I got the most amazing Mother’s Day present yesterday…
A decent night’s sleep.
That may seem an odd gift to some people but we are after all #HomeCrazzyHome.
But for over three years now PanKwake has had autonomy over her sleep schedule as well as her education.
That is one of the reasons that I coined the word #RadiCoolUnschooling. Because what we do to provide PanKwake with that ‘suitable education’…
“primarily equips a child for life within the community of which he is a member, rather than the way of life in the country as a whole, as long as it does not foreclose the child’s options in later years to adopt some other form of life if he wishes to do so”
is so much more than just academics. It is life skills and good decision making. Things that are woefully lacking in not only our schools but traditional parenting styles as well.
At #HomeCrazzyHome we often joke about the Zombie Apocalypse. But the hard truth is that we already live in it. When parents, schools, and society controls your minds and actions, when what others think about you is more important than what you know in your heart to be right…you have become a zombie.
It always astounds me when I hear traditional parents talking about their responsibility to control every single facet of their #LittleHuman’s life. Especially as they mature. When I hear things like…
- As long as you live under my roof…
- Until you pay the bills…
- When you have a family of your own…
- …and others…
I always think…don’t these parents realize that they are handicapping their #LittleHuman for that time?
Humans do not just wake up one day knowing how to do something. You don’t wake up one morning talking in full sentences because you are now three. You don’t go from laying motionless in your crib to walking because you turned eighteen months old.
No, everything that we learn we do so slowly, by repetition, and building upon past success…and mistakes.
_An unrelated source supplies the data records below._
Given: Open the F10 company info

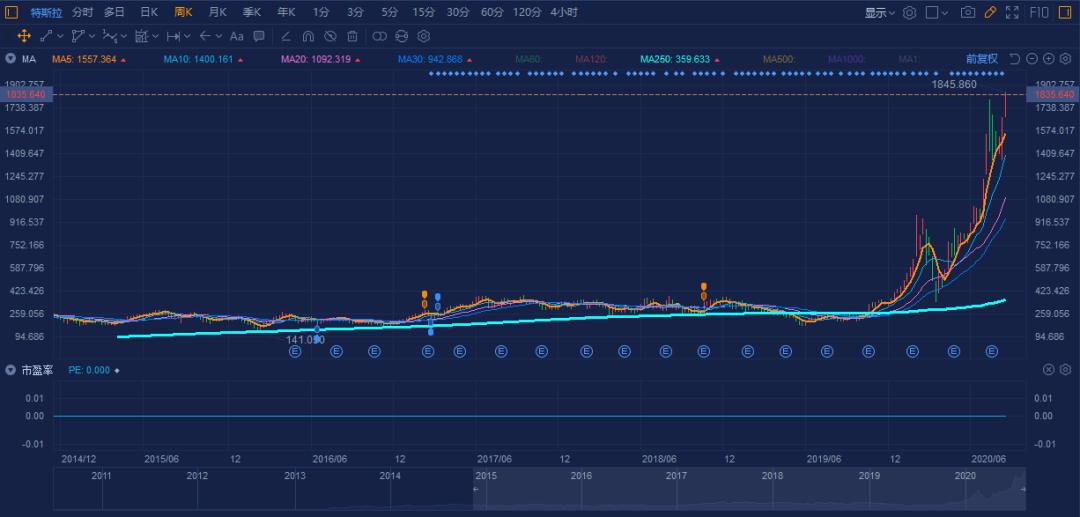Looking at the screenshot, I should (1039, 13).
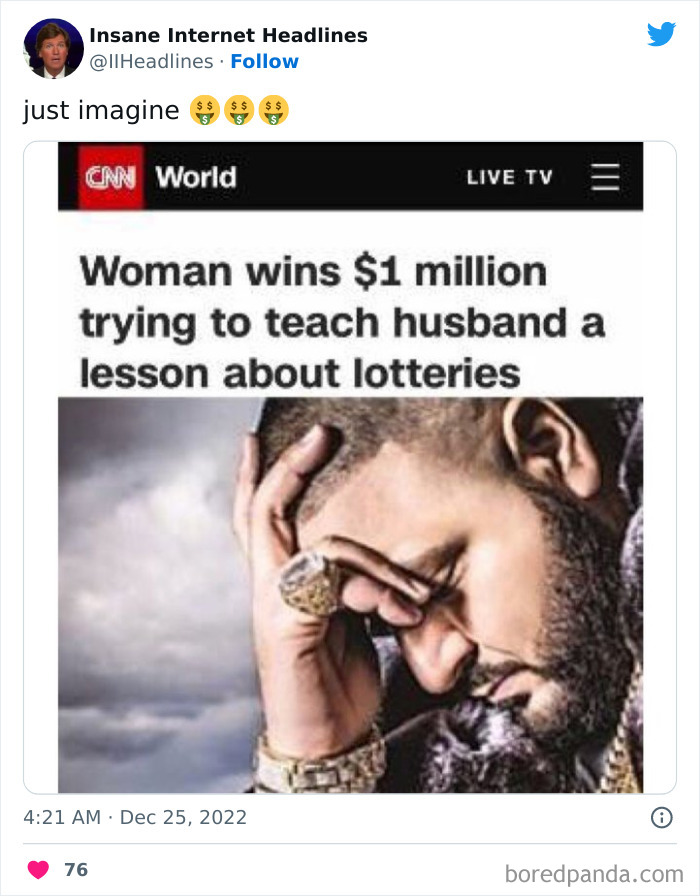Click the last money-mouth emoji
The width and height of the screenshot is (700, 896).
273,110
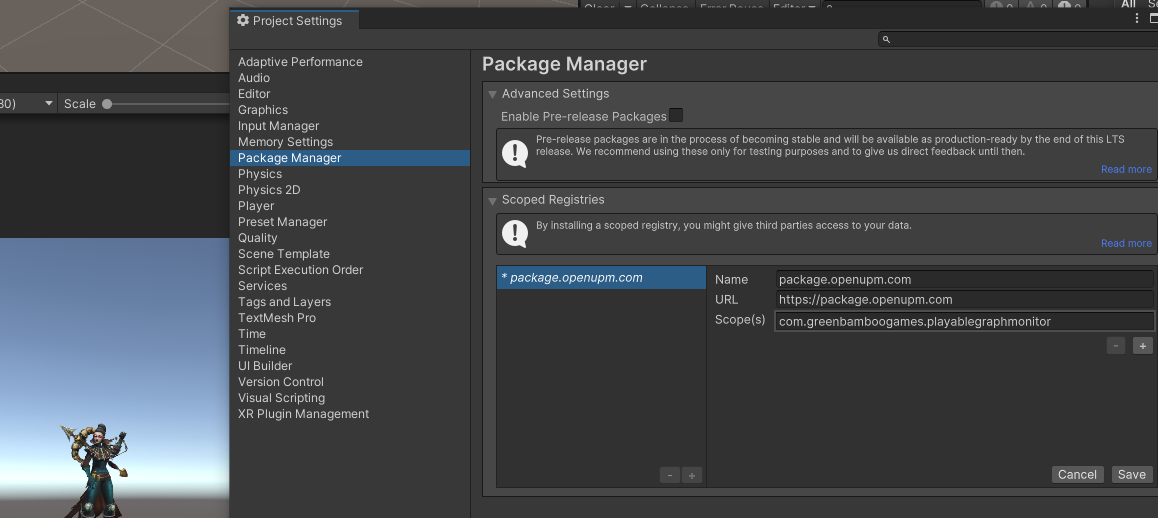1158x518 pixels.
Task: Select Physics 2D settings category
Action: [x=269, y=190]
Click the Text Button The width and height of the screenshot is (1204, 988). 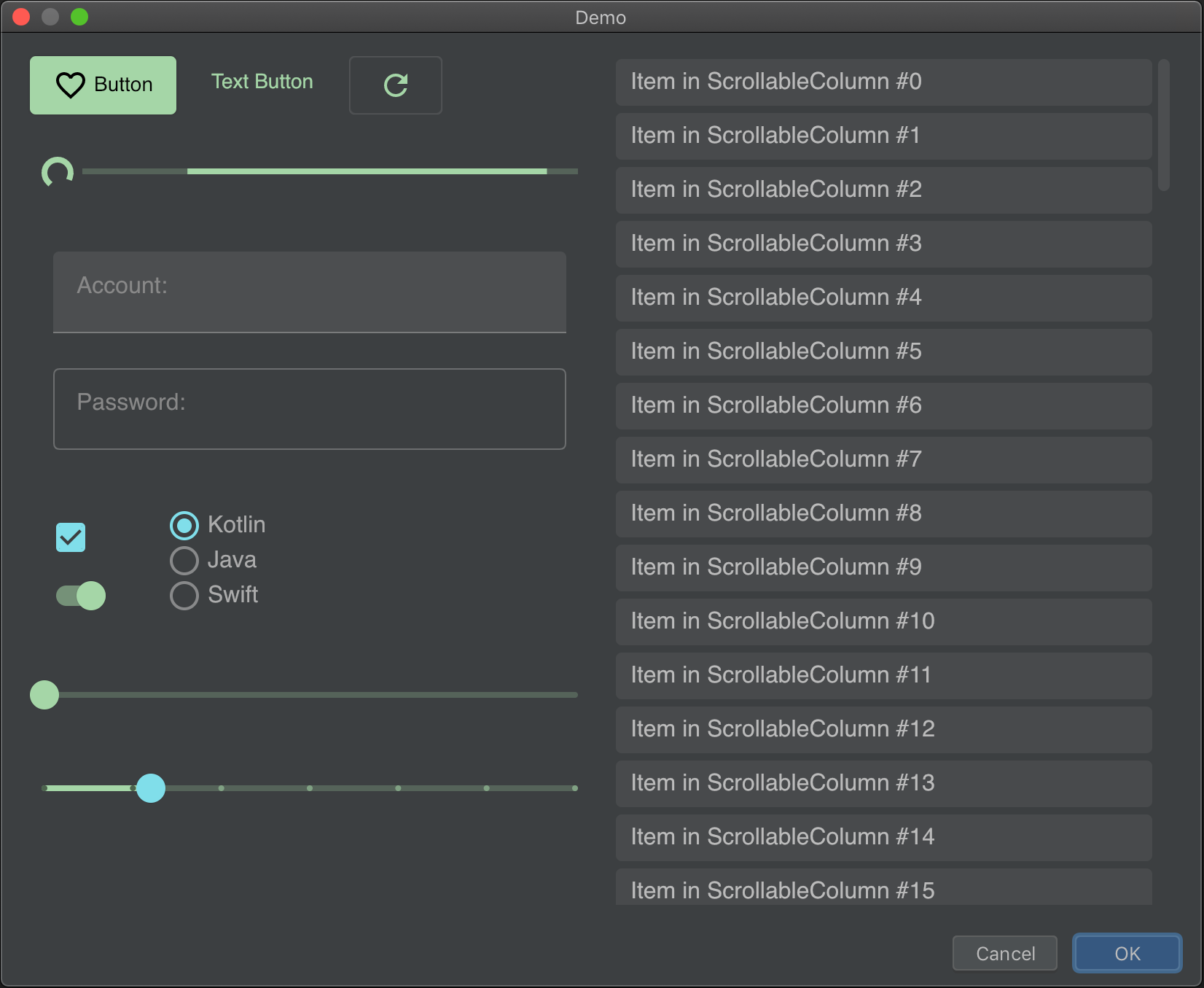(262, 82)
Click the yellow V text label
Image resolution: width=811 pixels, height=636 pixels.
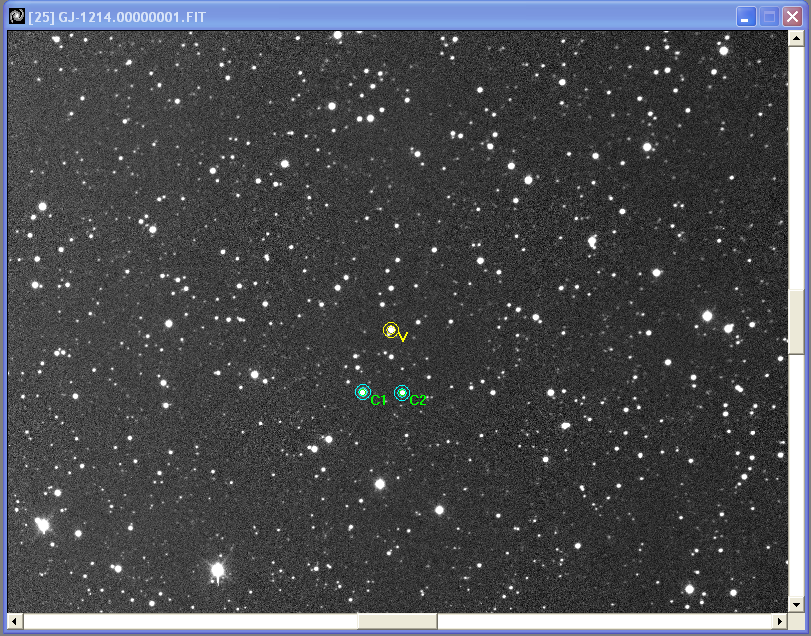pyautogui.click(x=403, y=338)
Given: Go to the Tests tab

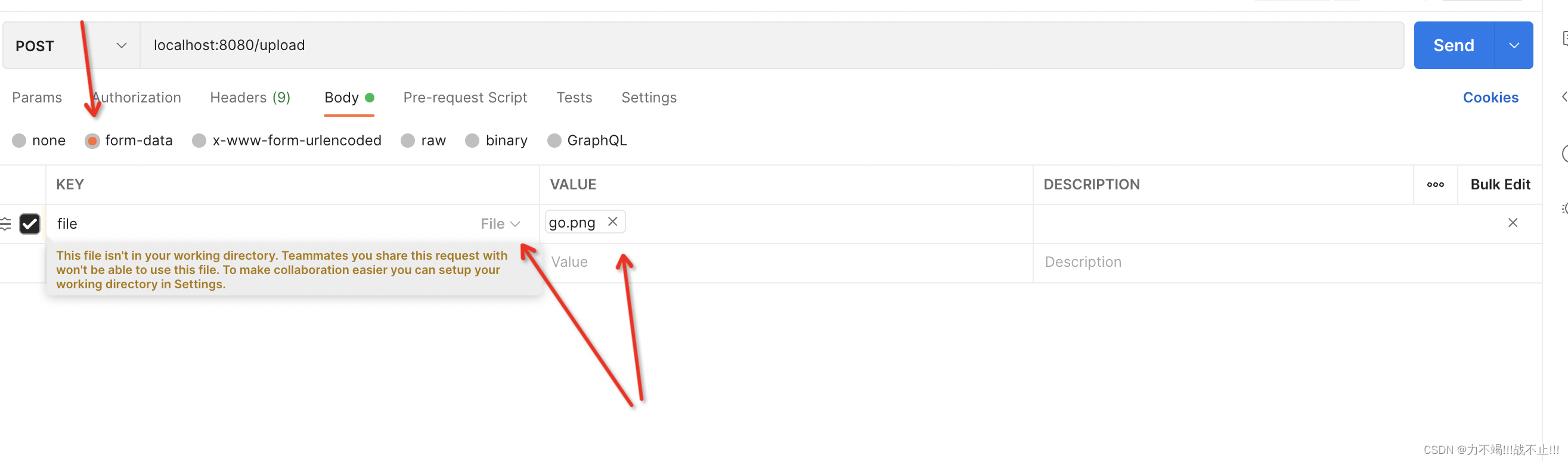Looking at the screenshot, I should point(574,98).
I dare say…no one has ever learned to walk without falling.
Yet when it comes to making good life decisions such as what to eat, when, and where…or where and when to sleep…or even what to wear…adults seem to believe that they have the right to control those choices for their #LittleHumans.
But then they magically expect them to be able to make sound decisions when they turn eighteen (or sixteen in the UK)…go off to college/uni…or move out on their own.
What practice have they ever had at making even the most basic decisions for themselves?
This is why so many young adults struggle that first year in college/uni. Suddenly, they are expected to assume responsibility for their own lives. What to eat. When to sleep. Their own money. How much to drink. And they have the expectation that they will make 9 a.m. classes too. No wonder so many fail out that first year. Or play catch up trying to raise their grades for the next two or three years.
I did. Yes, I was controlled all my life. Then thrust into the world after graduation. It took me a good five years and several attempts at cutting the apron strings to finally land on my feet. Even somewhat.
My adult offspring have a better track record. With the exception of Sunshine, my golden boy genius at Cambridge, all of them cut the strings and moved on…never looking back. Even with him, it was a negotiated and temporary situation while he transitioned from one path to another.
And while they had all been raised traditionally as #LittleHumans, by their teens they were more autonomous than most of their peers. Even their ride has not been without pumps.
I expect no less from PanKwake. She may need some accommodation. She may need to find her unique place in this world. But even at twelve, she shows a maturity that is startling.
Including being able to put others first…sometimes.
You see in the beginning…allowing PanKwake autonomy over her sleep was hard. Very hard. We lived in a tiny flat in central London. She slept most of the time on the couch in the living room and I was just fifteen feet or so away in my bedroom…with the door open and me dozing more than sleeping. But despite being up several times a night, within a few months there was a marked decrease in her night time seizures. Within a year they were gone.
Then we moved to be with Cookie Monster. The first house was even more challenging because of stairs, noise, and neighbors. So Cookie bought us #HomeCrazzyHome with eighteen inch thick stone walls and a staircase in the middle of the house.
Of course, PanKwake still had needs….water…food…reading things in her games…glitches with the computers or internet. So when she is on her up all night and sleep all day routine like she is right now…me and even sometimes in emergencies Cookie are up with her. Somewhere between a couple of times…and practically all night.
Day before yesterday was one of the latter. I lost count of the number of times I got up for something. So on Mother’s Day I felt rough. There were loads of things I needed to do…and no spoons to do them (Spoon Theory).
I mentioned that as I went to bed last night. PanKwake responded that she would try her best. And her best was twice…just twice. For water and food. It was more than good enough. I thanked her for it already before she went off to sleep.
Now it is time for me to get started on my day too. I actually love days like this. I can get so much done.
Realize too that you still have a responsibility for the relative safety of your #LittleHuman. So leaving a three year old to roam the whole house unattended is not what I am saying. I am advocating…
Article 5 (parental guidance and a child’s evolving capacities)
Governments must respect the rights and responsibilities of parents and carers to provide guidance and direction to their child as they grow up, so that they fully enjoy their rights. This must be done in a way that recognises the child’s increasing capacity to make their own choices.
The truth is that I have seen more than one parent of adult offspring who cannot, will not, or do not do this. That is sad…for everyone. Most of all for society.